Le tribunal relève d’emblée que la demande en de PERSONNE1.) en indemnité de procédure pour la première instance n’a pas été formulée devant le premier juge.

Cependant il est rappelé que la règle de la prohibition des demandes nouvelles en instance d’appel, inscrite à l’article 592 du nouveau code de procédure civile, est d’ordre privé et non d’ordre public, de sorte que le consentement des parties donne compétence au juge d’appel pour statuer et que le juge a l’obligation de juger le litige dans les termes voulus par les plaideurs. Le consentement de l’intimé peut être tacite et résulter de ce qu’il a conclu au fond sur la demande nouvelle (Cour 2 décembre 1957, Pas. 17, 263).

Dans la mesure où l’ETAT n’a pas soulevé l’irrecevabilité de la demande pour être constitutive d’une demande nouvelle prohibée en instance d’appel, le tribunal de céans doit l’analyser.

L’application de l’article 240 du nouveau code de procédure civile relève du pouvoir discrétionnaire du juge (Cour de cassation 2 juillet 2015, Arrêt N° 60/15, JTL 2015, N° 42, page 166).

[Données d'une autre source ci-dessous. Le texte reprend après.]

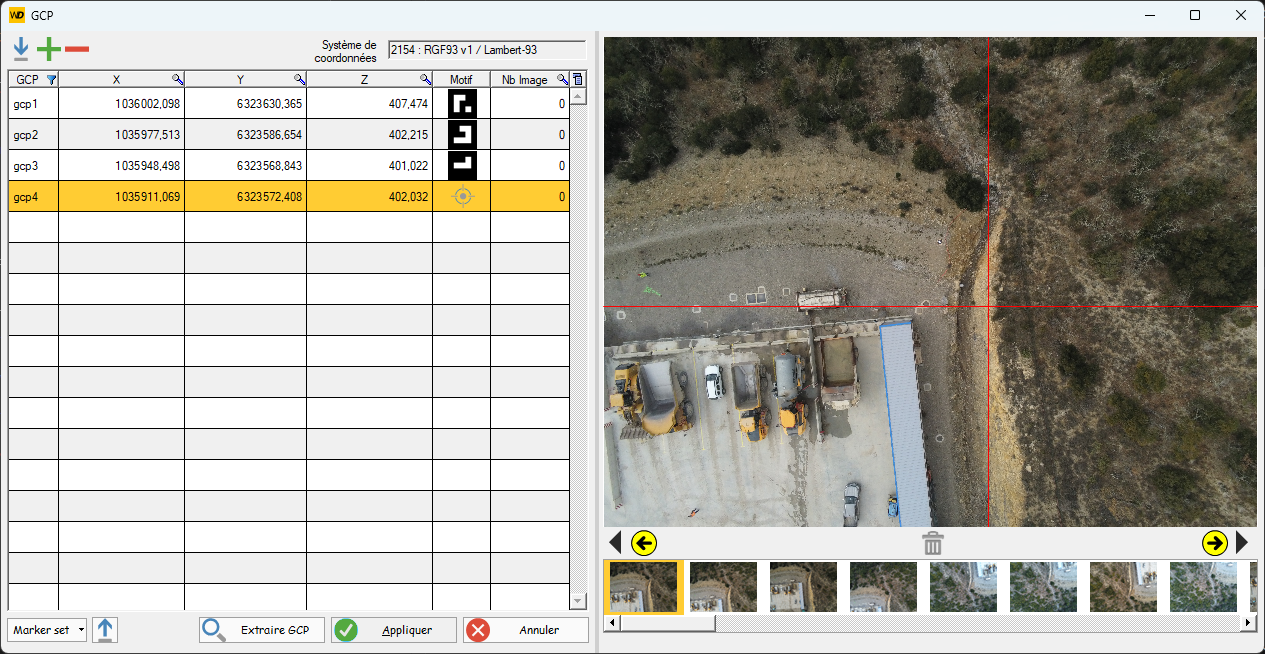
Task: Import GCP coordinates with the download arrow icon
Action: 20,47
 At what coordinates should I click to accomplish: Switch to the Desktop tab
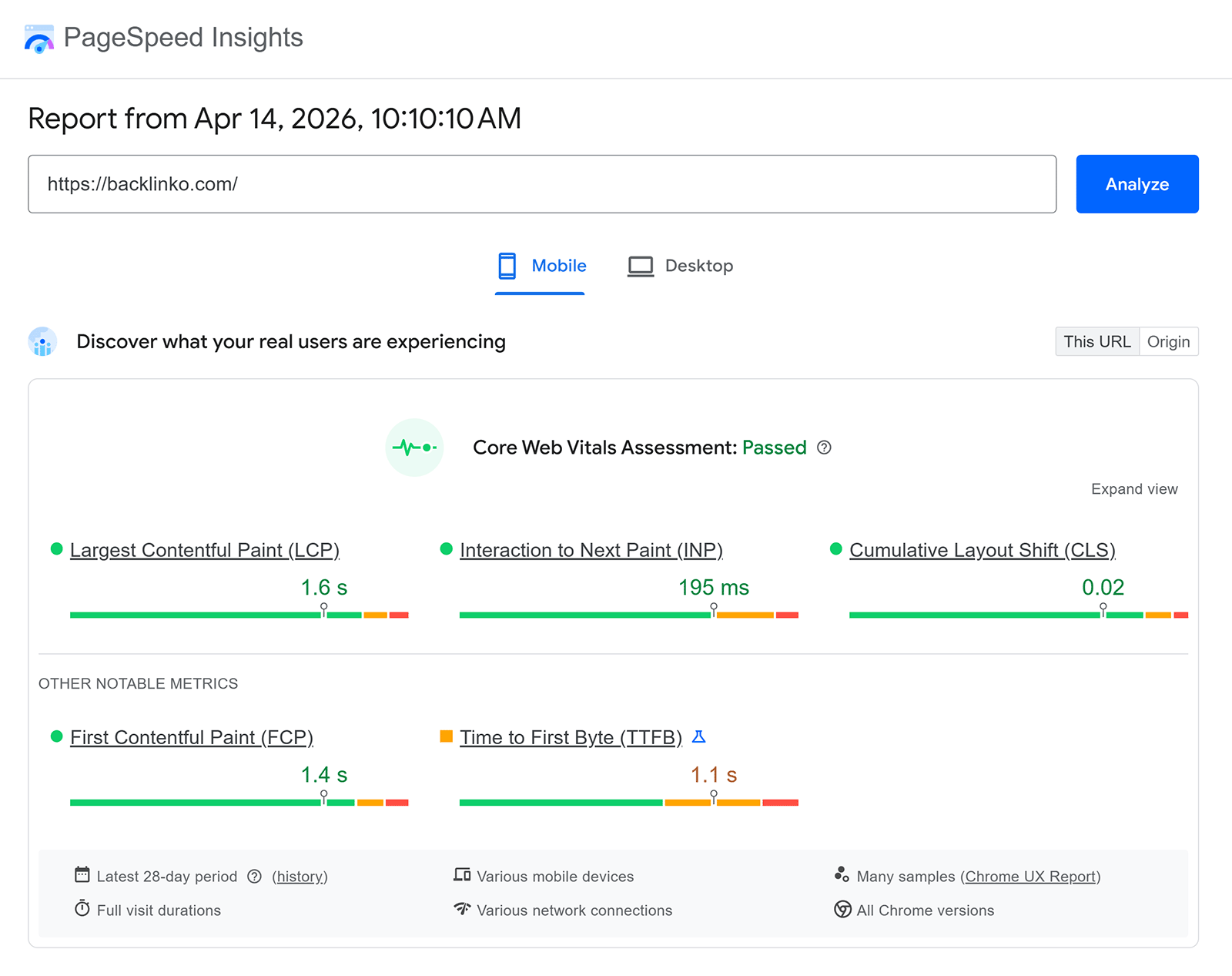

Au vu de l’issue de l’instance d’appel, sa demande introduite sur base de l'article 240 du nouveau code de procédure civile est à déclarer non fondée tant pour ce qui est de la première instance que de la présente instance d’appel.

Aux termes de l’article 238 du nouveau code de procédure civile, toute partie qui succombera sera condamnée aux dépens. PERSONNE1.) restant tenue d’une condamnation à déguerpir, il échet partant de la condamner également aux frais et dépens de l’instance d’appel.

P A R C E S M O T I F S :

le tribunal d’arrondissement de et à Luxembourg, troisième chambre, siégeant en matière d’occupation sans droit ni titre et en instance d’appel, statuant contradictoirement,

reçoit l’appel en la forme,

le dit non-fondé,

partant confirme le jugement entrepris du 13 octobre 2025,

sauf à dire que le délai de déguerpissement de 2 (deux) mois court à partir de la date de la signification du présent jugement,

dit qu’il n’y a pas d’« obligation pour l'ONA d'assurer un relogement ou un accompagnement structuré »,

dit la demande de PERSONNE1.) en allocation d’une indemnité de procédure pour la première instance recevable mais non-fondée,

partant en déboute,

déboute PERSONNE1.) de sa demande en allocation d’une indemnité de procédure pour l’instance d’appel,

condamne PERSONNE1.) aux frais et dépens de l’instance d’appel.